Un settore su cui l’idrogeno pare non avrà alcun futuro è invece quello delle automobili. Pur con qualche difficoltà, i veicoli elettrici si sono imposti come l’alternativa più efficiente ai motori tradizionali, mentre le auto a idrogeno, complice anche la difficoltà nel realizzare stazioni di rifornimento capillari, molto difficilmente riusciranno a conquistare il mercato. A ottobre del 2023, Toyota ha riconosciuto il flop dei suoi modelli a idrogeno, ammettendo che i veicoli commerciali e pesanti sono più adatti a quel tipo di tecnologia. In Italia, il Pnrr ha stanziato fondi per almeno 40 stazioni di rifornimento da costruire entro il 2026. Ad oggi, ce ne sono solo due attive: una a Bolzano e una a Mestre.
I progetti del Pnrr finanziati e mai costruiti
La «strategia nazionale idrogeno» presentata dal governo italiano serve come base di partenza per gli investimenti futuri nel settore.
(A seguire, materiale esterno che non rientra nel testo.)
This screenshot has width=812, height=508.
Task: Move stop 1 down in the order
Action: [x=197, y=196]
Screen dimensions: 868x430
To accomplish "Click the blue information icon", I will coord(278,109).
Anche se va detto che la situazione, almeno per il momento, appare piuttosto caotica. «Di tutti i progetti legati all’idrogeno che in Italia hanno ricevuto fondi Pnrr, a oggi nessuno è stato costruito, tantomeno è operativo», ha ricordato di recente Stefano Clerici, direttore dell’Osservatorio sul mercato internazionale dell’idrogeno della società di ricerca Agici, citato dal Sole 24 Ore. Dei circa 3 miliardi di euro di investimenti previsti dal Pnrr, 693 milioni riguardano il Nord (con 68 progetti), 506 sono al Sud (con 56 progetti) e 118 milioni al Centro (20 progetti).
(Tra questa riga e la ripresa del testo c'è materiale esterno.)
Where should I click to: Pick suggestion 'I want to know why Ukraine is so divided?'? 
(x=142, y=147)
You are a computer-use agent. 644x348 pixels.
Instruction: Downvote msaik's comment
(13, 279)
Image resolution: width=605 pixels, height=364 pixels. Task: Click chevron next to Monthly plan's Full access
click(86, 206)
Il flop del piano europeo sull’idrogeno
A dirla tutta, i ritardi sull’idrogeno non riguardano solo l’Italia. Lo scorso luglio, la Corte dei conti dell’Unione europea ha pubblicato un report molto critico nei confronti della strategia dei 27 Paesi Ue sull’idrogeno. Il potenziale, scrivono i giudici, c’è eccome. Soprattutto in Italia, Francia e Spagna, che «hanno un potenziale elevato o buono per creare un’eccedenza di energia rinnovabile che può essere utilizzata per produrre idrogeno». Il problema sottolineato dalla Corte dei conti è di natura politica: gli investimenti per incentivare la creazione di una filiera dell’idrogeno sono troppo frammentati per avere davvero successo. E gli obiettivi fissati per il 2030 da Bruxelles, scrivono i giudici, sono irraggiungibili allo stato attuale.